A waft of Cole Palmer’s left foot; a clip from the right; a convincing victory that simultaneously made all the sense in the world and absolutely none. The biggest task Enzo Maresca faced in his first season at Chelsea had been, he suggested before this crowning moment, to convince his squad the Conference League mattered. As the entire playing staff streamed across the turf to hail Moisés Caicedo’s clincher, they offered up a convincing impression of a group that had firmly grasped the message.
Palmer did not quite dominate this final but he bent it in Chelsea’s direction, drifting this way and that until everything around him clicked. Before his delivery on to the primed head of Enzo Fernández, they had grasped for synthesis without threatening it. After he twisted a milky Jesús Rodríguez inside out and offered up an unorthodox finish for Nicolas Jackson’s collection they resembled giants against helpless waifs. For all the heated celebrations, which began in earnest once Jadon Sancho had scored their best goal, this was a title won in cold, dead-eyed Premier League blood.

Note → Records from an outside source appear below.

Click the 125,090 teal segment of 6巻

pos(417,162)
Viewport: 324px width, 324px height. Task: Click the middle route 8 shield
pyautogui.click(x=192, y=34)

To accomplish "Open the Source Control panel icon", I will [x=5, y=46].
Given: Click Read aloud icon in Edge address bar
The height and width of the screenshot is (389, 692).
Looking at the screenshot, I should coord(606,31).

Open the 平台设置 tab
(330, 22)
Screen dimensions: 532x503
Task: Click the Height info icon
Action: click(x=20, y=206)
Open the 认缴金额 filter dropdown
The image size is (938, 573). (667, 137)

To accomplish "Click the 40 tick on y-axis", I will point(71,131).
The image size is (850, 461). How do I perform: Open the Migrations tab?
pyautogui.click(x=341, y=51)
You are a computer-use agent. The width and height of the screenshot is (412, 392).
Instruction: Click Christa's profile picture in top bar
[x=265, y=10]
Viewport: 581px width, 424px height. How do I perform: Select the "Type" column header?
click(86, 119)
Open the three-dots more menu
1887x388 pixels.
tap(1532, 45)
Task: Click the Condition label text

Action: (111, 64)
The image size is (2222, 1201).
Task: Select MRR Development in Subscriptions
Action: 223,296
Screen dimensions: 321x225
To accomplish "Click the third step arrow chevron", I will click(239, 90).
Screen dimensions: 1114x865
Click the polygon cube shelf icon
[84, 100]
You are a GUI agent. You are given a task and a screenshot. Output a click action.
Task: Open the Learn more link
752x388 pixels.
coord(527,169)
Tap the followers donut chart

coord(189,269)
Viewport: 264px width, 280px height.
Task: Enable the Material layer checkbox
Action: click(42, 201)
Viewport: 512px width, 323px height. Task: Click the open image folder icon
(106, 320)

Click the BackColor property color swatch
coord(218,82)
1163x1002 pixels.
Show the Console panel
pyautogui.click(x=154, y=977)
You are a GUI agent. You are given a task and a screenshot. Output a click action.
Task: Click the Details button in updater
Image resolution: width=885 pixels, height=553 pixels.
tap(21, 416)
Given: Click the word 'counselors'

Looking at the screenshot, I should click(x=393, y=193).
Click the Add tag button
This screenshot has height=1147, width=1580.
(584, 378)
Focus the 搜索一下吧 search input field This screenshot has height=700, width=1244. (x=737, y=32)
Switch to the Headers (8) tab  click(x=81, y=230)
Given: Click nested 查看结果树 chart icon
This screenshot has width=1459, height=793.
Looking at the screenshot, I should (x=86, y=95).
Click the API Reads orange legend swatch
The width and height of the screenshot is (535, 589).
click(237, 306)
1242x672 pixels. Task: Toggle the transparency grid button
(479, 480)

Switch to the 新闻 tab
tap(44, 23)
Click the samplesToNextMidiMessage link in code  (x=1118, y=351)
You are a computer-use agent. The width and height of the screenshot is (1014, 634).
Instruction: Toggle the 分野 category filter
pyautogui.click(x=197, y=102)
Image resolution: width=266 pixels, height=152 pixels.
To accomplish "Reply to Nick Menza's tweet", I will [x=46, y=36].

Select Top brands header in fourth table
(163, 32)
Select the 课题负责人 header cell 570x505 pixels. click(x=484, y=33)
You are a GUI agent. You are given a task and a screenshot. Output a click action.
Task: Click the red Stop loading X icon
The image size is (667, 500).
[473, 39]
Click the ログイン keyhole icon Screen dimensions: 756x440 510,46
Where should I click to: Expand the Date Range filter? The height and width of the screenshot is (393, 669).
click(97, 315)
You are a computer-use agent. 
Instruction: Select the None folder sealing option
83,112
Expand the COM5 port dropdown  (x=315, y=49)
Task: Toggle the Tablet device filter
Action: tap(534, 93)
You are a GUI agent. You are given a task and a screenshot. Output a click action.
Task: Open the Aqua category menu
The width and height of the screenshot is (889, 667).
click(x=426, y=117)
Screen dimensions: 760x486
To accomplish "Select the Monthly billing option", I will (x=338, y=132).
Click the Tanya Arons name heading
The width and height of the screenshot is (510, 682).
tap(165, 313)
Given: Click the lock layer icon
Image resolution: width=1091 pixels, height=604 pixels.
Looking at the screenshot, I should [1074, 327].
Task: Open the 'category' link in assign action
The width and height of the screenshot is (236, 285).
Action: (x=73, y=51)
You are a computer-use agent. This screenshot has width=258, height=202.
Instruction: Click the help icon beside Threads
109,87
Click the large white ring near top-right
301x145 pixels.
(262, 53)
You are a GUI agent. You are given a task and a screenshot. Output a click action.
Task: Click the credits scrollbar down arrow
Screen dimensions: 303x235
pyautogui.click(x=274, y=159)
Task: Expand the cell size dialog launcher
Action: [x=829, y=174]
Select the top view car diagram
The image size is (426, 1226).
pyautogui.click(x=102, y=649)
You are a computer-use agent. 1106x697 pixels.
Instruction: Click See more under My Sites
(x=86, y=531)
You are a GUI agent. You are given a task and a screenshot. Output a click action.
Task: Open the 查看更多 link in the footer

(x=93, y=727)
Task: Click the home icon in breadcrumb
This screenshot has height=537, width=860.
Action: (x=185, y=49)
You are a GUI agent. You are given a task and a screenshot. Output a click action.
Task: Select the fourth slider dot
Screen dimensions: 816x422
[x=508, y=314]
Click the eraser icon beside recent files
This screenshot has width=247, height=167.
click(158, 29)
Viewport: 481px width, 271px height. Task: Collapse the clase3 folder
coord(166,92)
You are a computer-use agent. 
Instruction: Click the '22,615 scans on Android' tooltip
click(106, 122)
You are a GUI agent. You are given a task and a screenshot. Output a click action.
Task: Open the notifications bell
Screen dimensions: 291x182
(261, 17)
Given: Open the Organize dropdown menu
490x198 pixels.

This chilly, gusty night in Silesia dealt the illusion of romance before surrendering to stark reality. A fun, smart Real Betis side should have been more than a goal up by half-time: they were brisker, quicker, slicker, their penalty area seemingly protected by the wall of baying, singing, whistling green and white shirts positioned behind. There was a thrill in wondering how Betis’s massed support, who did not experience Chelsea’s problems in selling out their allocation, might respond to a first European trophy of their lives.
Perhaps they would have heralded it had Benoît Badiashile not managed to deflect Johnny Cardoso’s shot wide midway through that opening period. It would have put them 2-0 ahead and, at that point, Chelsea’s appetite would have been thoroughly tested. Betis were a joy to watch for spells, Isco pulling the ball down from the sky in one action and harrying back towards his own corner flag to chauffeur it for a goal kick in another.
His assist was an exhibition of vision nobody else on the pitch could have produced. The left winger and goalscorer Abde Ezzalzouli fizzed into the space behind Malo Gusto, beating him for skill when the pair faced off. There was a pureness to both Betis’s quality and their quest.
Then the billion-pound boys took charge against a team valued at little more than a tenth of that figure. Betis could not compensate for the early withdrawals of Ezzalzouli and the left-back Ricardo Rodriguez. Chelsea were able to lock them down from the bench by wielding their physical, clinical cutting edge. Sancho, their Manchester United outcast, added a crucial spark and could console an emotional Antony, his Betis equivalent, after the final whistle.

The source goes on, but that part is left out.